Electronic Arts, a leader in the video game industry, reported fourth-quarter fiscal year 2025 bookings and operating income that exceeded expectations by 15% and 18%, respectively. This success is attributed to the resurgence of its flagship EA Sports FC franchise. The company’s initial fiscal year 2026 guidance for bookings, set at a midpoint of $7.8 billion, also surpassed consensus estimates by 2.5%. The company maintains impressive fundamentals with a 79.38% gross profit margin and healthy liquidity, as noted in InvestingPro’s comprehensive analysis, which includes over 10 additional key insights about EA’s financial health.

According to Pitz, the positive outlook is bolstered by anticipated growth across various titles in the EA SPORTS portfolio, as well as other popular games such as The Sims, Battlefield, and Skate. This projected growth is expected to compensate for a 5% decline from catalog sales and the game Apex Legends.

In response to these developments, BMO Capital has adjusted its expectations for fiscal year 2026, projecting a 7% increase in bookings and a 9% rise in adjusted operating income. The firm’s continued Market Perform rating reflects a neutral stance on the stock’s potential, while the revised price target of $166 signifies an increased confidence in the company’s financial trajectory.

Electronic Arts’ financial achievements and forward-looking guidance have clearly resonated with BMO Capital, leading to the revised price target as the company continues to navigate the competitive gaming market.

In other recent news, Electronic Arts (EA) reported its fourth-quarter fiscal year 2025 earnings, showcasing a revenue of $1.9 billion, which significantly surpassed the forecasted $1.55 billion.

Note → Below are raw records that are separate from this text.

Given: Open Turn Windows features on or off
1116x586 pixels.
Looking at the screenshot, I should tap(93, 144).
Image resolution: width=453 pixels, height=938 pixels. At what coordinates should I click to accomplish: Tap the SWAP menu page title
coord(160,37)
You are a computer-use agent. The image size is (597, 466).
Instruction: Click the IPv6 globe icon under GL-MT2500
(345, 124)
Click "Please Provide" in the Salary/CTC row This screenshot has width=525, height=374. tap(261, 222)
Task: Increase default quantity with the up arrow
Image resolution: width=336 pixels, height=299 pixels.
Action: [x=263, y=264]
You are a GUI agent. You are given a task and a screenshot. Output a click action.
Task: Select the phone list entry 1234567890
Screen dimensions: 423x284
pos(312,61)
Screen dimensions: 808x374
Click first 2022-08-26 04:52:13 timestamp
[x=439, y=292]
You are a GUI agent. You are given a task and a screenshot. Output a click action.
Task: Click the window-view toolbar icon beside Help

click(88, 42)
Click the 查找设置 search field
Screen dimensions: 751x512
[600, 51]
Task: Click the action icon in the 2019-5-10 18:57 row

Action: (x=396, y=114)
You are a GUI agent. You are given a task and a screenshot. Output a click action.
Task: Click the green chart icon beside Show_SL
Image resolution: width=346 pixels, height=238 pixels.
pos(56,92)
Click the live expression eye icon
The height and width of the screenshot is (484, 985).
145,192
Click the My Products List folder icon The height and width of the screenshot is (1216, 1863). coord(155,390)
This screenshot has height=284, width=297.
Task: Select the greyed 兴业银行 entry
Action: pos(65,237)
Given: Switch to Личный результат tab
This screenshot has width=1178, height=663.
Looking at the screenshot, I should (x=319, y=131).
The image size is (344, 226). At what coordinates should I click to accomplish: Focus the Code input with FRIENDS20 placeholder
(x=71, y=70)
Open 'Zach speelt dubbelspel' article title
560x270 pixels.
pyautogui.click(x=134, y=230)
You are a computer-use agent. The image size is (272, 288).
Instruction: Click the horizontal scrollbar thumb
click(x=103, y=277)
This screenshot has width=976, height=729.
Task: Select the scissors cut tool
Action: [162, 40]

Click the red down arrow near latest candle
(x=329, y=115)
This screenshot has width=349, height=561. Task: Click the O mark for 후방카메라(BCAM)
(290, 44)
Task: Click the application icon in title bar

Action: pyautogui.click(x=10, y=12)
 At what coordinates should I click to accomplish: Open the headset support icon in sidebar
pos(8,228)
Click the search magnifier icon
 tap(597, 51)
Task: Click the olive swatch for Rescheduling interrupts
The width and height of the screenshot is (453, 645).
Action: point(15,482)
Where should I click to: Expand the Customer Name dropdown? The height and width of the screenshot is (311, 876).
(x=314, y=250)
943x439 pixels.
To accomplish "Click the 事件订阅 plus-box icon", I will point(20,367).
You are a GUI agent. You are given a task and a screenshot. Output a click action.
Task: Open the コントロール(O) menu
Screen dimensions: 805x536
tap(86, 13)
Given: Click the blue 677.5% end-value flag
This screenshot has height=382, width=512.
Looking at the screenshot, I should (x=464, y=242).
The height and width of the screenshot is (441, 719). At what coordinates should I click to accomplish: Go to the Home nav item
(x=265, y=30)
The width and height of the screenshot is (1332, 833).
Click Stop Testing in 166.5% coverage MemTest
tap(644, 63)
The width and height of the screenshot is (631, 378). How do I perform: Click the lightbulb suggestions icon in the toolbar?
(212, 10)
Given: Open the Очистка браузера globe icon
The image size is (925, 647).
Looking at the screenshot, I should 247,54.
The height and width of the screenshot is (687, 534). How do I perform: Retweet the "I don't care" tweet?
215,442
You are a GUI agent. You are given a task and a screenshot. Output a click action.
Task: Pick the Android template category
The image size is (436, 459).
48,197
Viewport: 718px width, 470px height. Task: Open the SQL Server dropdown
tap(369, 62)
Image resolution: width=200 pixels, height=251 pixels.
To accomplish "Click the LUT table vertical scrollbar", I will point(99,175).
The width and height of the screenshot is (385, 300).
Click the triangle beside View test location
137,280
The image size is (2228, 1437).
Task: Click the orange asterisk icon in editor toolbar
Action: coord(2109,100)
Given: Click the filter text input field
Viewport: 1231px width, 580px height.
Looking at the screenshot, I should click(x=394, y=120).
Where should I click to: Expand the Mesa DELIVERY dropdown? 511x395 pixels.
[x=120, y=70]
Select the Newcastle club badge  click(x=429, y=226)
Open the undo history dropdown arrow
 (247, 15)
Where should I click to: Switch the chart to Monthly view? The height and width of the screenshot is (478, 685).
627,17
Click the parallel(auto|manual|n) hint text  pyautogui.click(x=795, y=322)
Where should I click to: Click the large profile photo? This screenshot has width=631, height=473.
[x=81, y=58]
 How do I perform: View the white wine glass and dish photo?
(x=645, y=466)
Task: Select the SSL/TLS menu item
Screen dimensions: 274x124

However, the company’s earnings per share (EPS) of $0.98 fell short of the anticipated $1.08. Despite this, EA provided a positive outlook for fiscal year 2026, projecting net bookings growth of 3-9%, driven by upcoming launches in its EA SPORTS portfolio and The Sims franchise. Raymond (NSE:RYMD) James maintained a Market Perform rating on EA’s stock, with analyst Andrew Marok noting the company’s strong performance and promising outlook for fiscal year 2026. Marok highlighted the positive reception of Battlefield and the resurgence of EA Sports FC as key factors contributing to EA’s growth prospects. EA’s report also demonstrated its ability to impress with its fiscal year 2026 forecast, supported by strong performances from key franchises like Battlefield and EA Sports FC. Despite these achievements, Raymond James’ unchanged assessment reflects the stock’s current valuation, which already accounts for recent successes.